The U.S. FDA’s Center for Devices and Radiological Health (CDRH) has opened its new office, the Office of Product Evaluation and Quality (OPEQ), which will be responsible for streamlining the process of and helping customers get answers about to premarket review, post-market surveillance, and compliance that strengthens its focus on safety and effectiveness throughout the entire lifecycle of medical devices.

Consider this: Many aspects of the center’s organizational structure date back to 1976, when Congress first enacted the Medical Device Amendments. Such a structure is no longer adequate to optimally ensure that complex, 21st century devices, such as robotic surgical systems and mobile medical applications, are and remain safe and effective. After all, modern medical devices require an agile organization that can respond quickly to real-world safety signals and new evolving technologies, FDA officials say.

For the past year, the CDRH has been testing and refining this modern approach as the Office of Product Evaluation and Quality (OPEQ) pilot, which has gleaned significant improvements in its capabilities to streamline processes and more quickly address safety and other issues, according to the FDA. (For example, a team within OPEQ working on blood pressure and flow devices became aware of a malfunction associated with a manufacturer’s hemodynamic monitoring system.) Through the creation of OPEQ, a team’s discoveries about a device’s safety profile helps inform its concurrent or subsequent reviews of premarket submissions.

When CDRH released its Medical Device Safety Action Plan last year, one of its stated goals was to “spur innovation towards safer medical devices.” The creation of OPEQ is already proving successful in meeting this goal, according to the FDA. For instance, during the PMA review for a first-of-a-kind medical device, the lead reviewer learned of an inspection that might result in regulatory or administrative actions being recommended for a supplier associated with the device.

Because the communication and collaboration among team members provided the lead reviewer with this important information early in the process, the OPEQ team was able to consider and recommend alternatives, including the suggestion to remove that supplier. This type of collaboration helps eliminate delays in getting innovative medical device technologies to the patients who need them, FDA officials say.
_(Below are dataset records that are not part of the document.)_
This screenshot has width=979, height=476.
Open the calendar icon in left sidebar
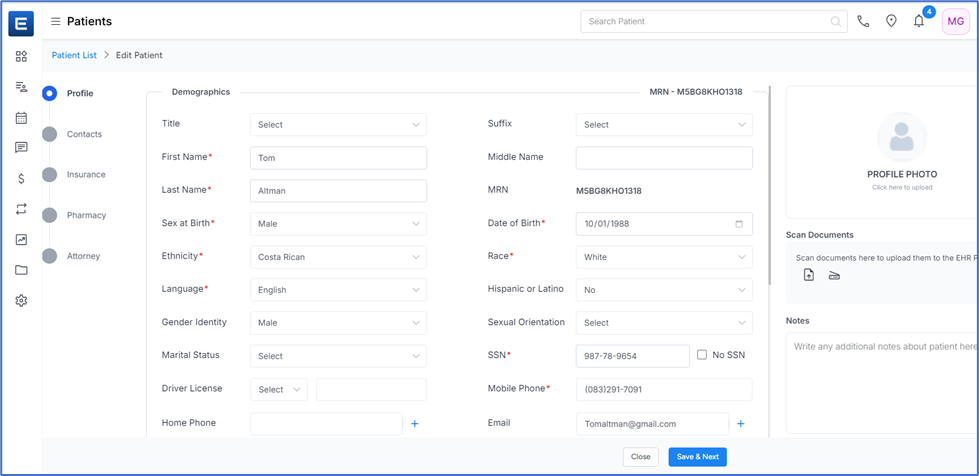[21, 118]
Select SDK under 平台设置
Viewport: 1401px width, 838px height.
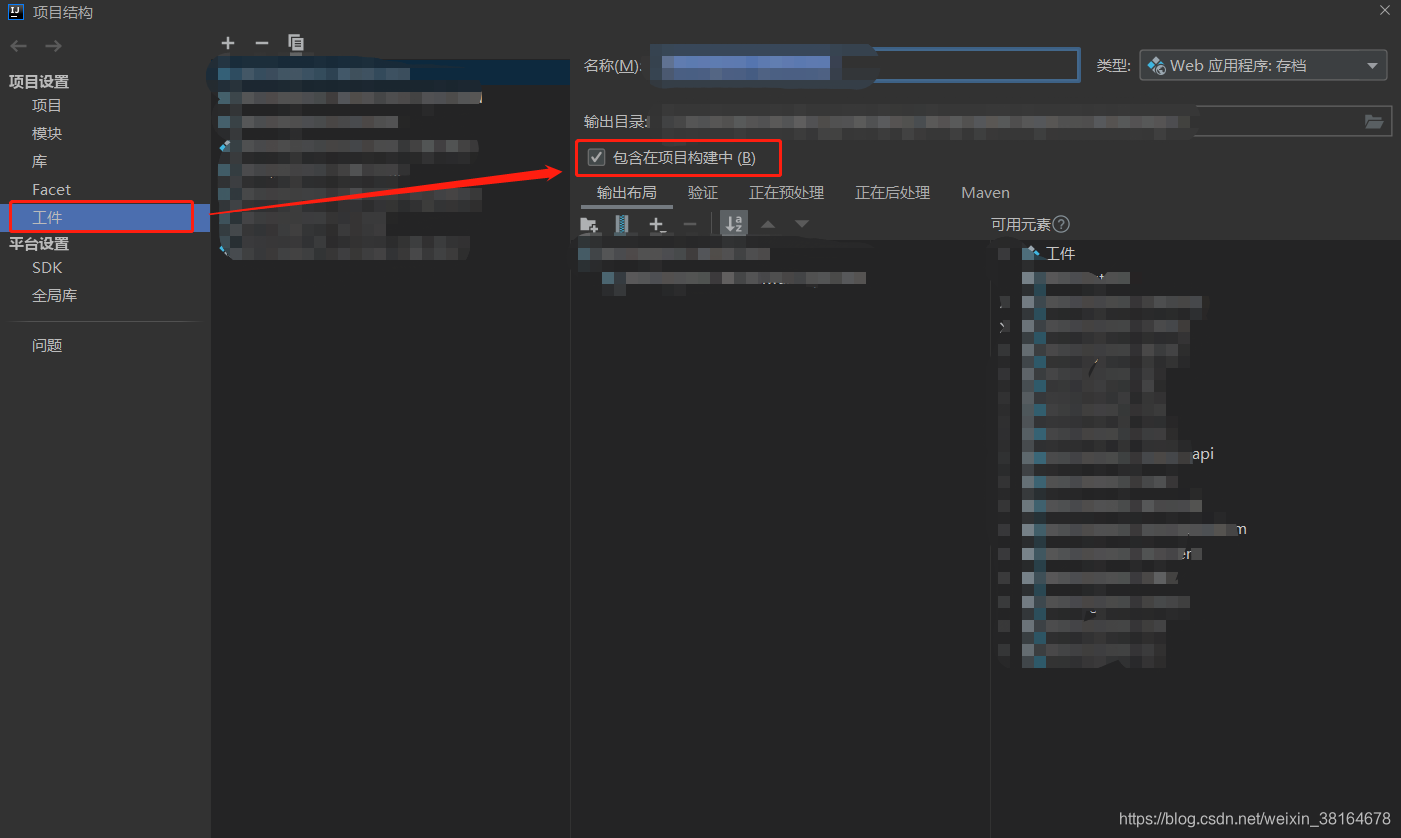click(47, 268)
“In OPEQ, we bring together previously separate efforts to assess clinical trial design; devise strategies for gathering real-world evidence in high-quality registries, payer claims, and electronic health records; and oversee the conduct of clinical trials to assure data integrity and human subject protection,” explains William Maisel, MD, MPH, director, Office of Product Evaluation and Quality, and Jeff Shuren, MD, JD, director of the CDRH. “Bringing together these many facets of science further strengthens clinical evidence generation and helps to assure reliance on the most robust clinical evidence available to inform regulatory decisions.”